A participação brasileira no IV CLAPE reforça compromissos institucionais e normativos em múltiplas dimensões:

  • Fortalecimento da cooperação regional: O evento consolida redes de compartilhamento de boas práticas e intercâmbio técnico, permitindo que advocacias e procuradorias de Estado alinhem estratégias no enfrentamento a fenômenos transnacionais de corrupção.
  • Legitimação de instrumentos internos: A apresentação do Código de Ética da AGU e de políticas de transparência institucional reafirma o modelo brasileiro como referência regional em integridade administrativa.
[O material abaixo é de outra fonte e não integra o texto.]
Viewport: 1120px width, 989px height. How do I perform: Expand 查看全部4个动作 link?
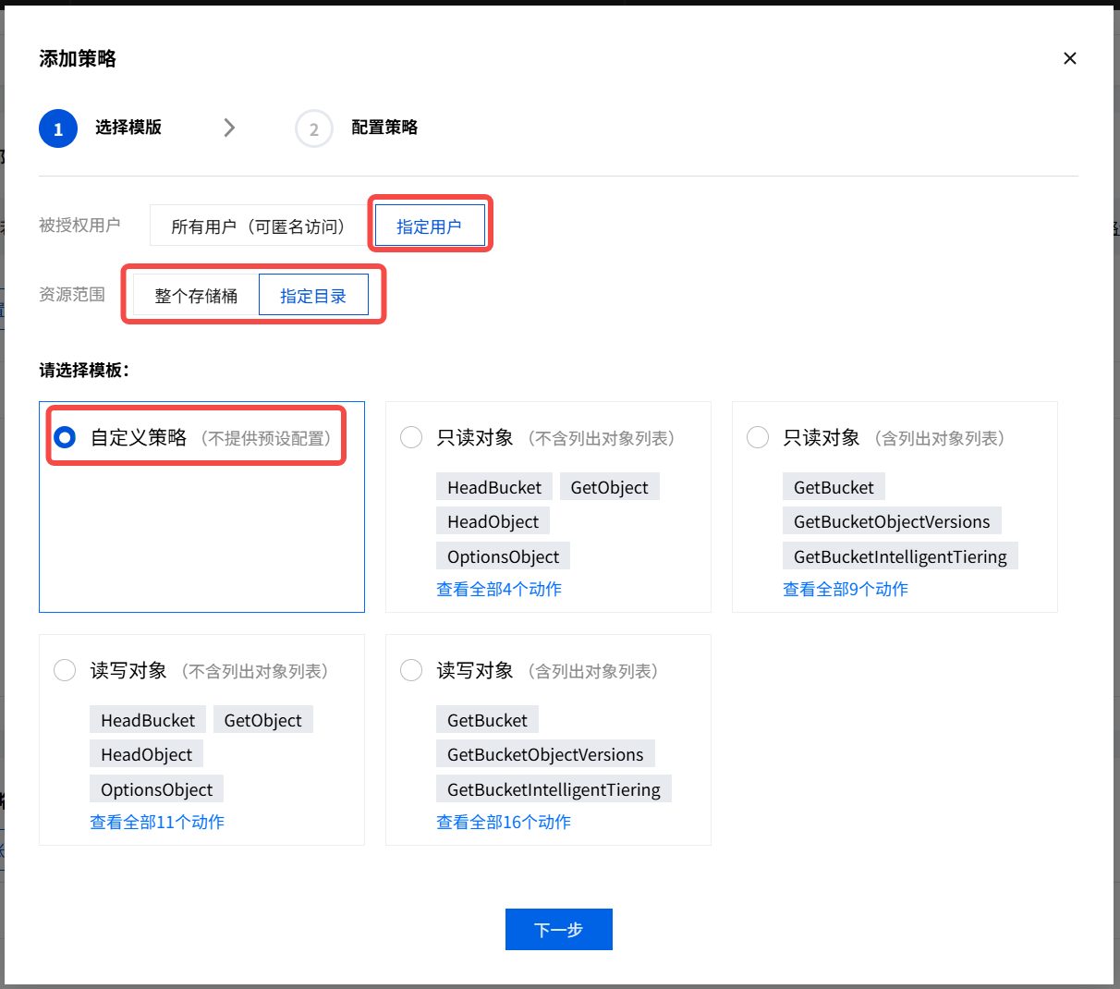click(x=499, y=589)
  • Defesa jurídica em arbitragens: O debate sobre corrupção em procedimentos arbitrais internacionais beneficia advogados e procuradores envolvidos em contenciosos envolvendo o Estado, permitindo identificação preventiva de riscos.
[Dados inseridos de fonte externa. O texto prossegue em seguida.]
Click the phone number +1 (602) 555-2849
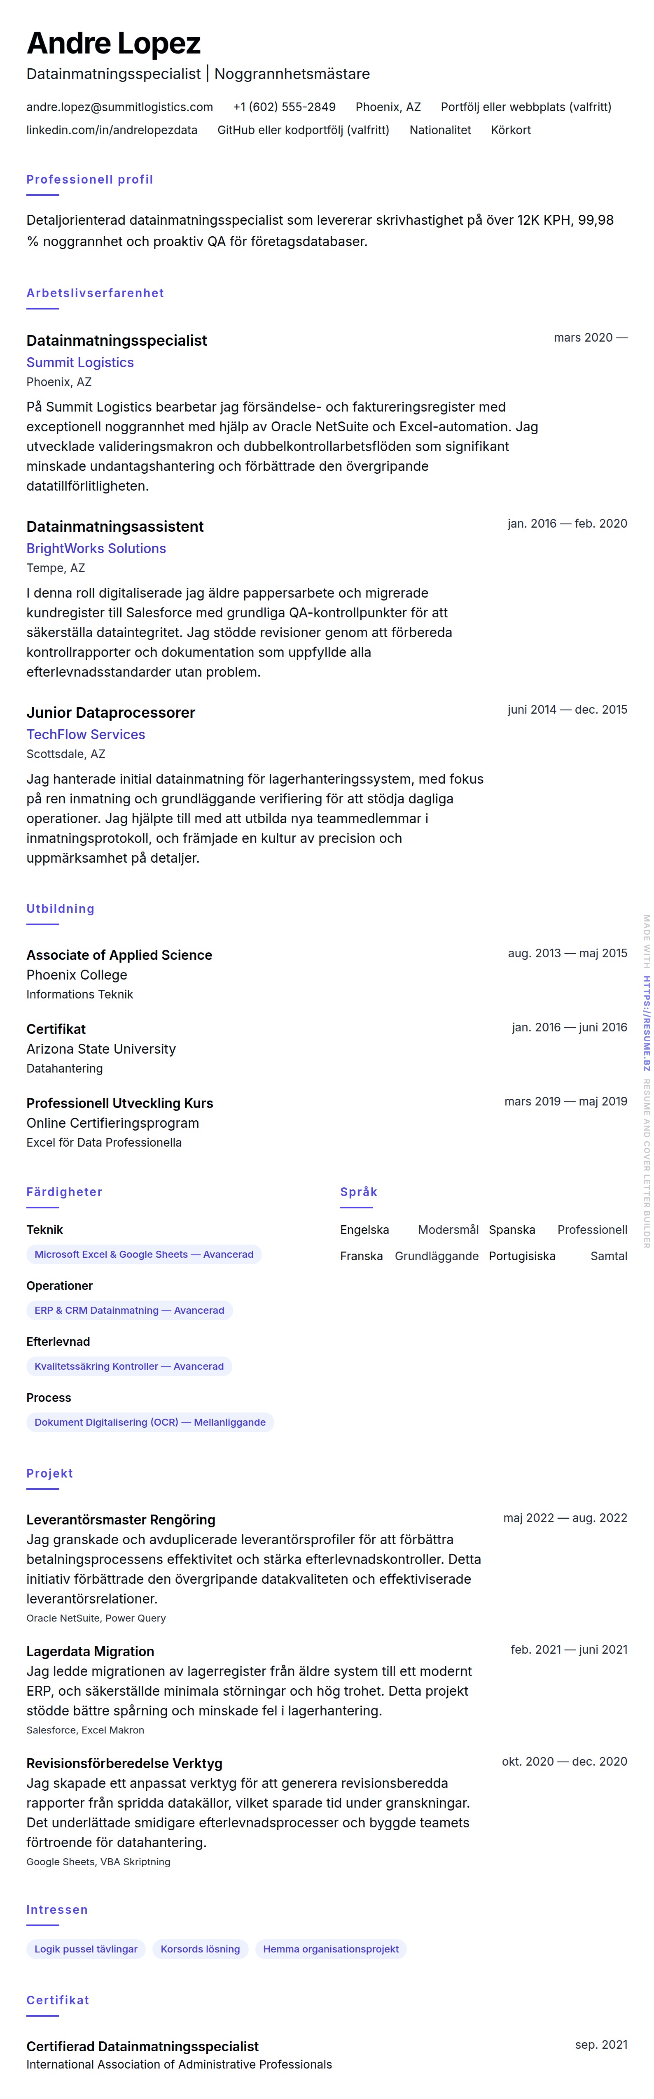The image size is (654, 2099). coord(284,107)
  • Otimização de contratações públicas: As boas práticas discutidas orientam aperfeiçoamentos em processos licitatórios para órgãos da administração federal e estadual, reduzindo vulnerabilidades a fraudes.
  • Proteção de direitos fundamentais: As discussões sobre transparência e combate à desinformação digital fortalecem mecanismos de proteção de direitos humanos no contexto administrativo.

O que observar

A consolidação de convênios e parcerias institucionais estabelecidas no congresso demanda acompanhamento quanto à implementação efetiva de compromissos assumidos, especialmente com a Corte IDH. Advogados da União e procuradores de Estado devem incorporar aos seus pareceres elementos de integridade e combate à corrupção cada vez mais sofisticados, particularmente em matérias de contratação pública e arbitragem. A posição de primeira vice-presidência ocupada pela AGU na ALAP sugere maior protagonismo brasileiro em próximas edições do congresso, demandando adequação contínua de políticas institucionais. A ênfase em transparência e combate à desinformação digital aponta para desafios regulatórios futuros nas relações entre administração pública e tecnologia, campo que deve merecer atenção de profissionais de direito administrativo e digital. Finalmente, o fortalecimento da cultura ética institucional, exemplificado pelo Código de Ética da AGU, representa movimento relevante que pode inspirar normativas análogas em outras instituições públicas federais e estaduais.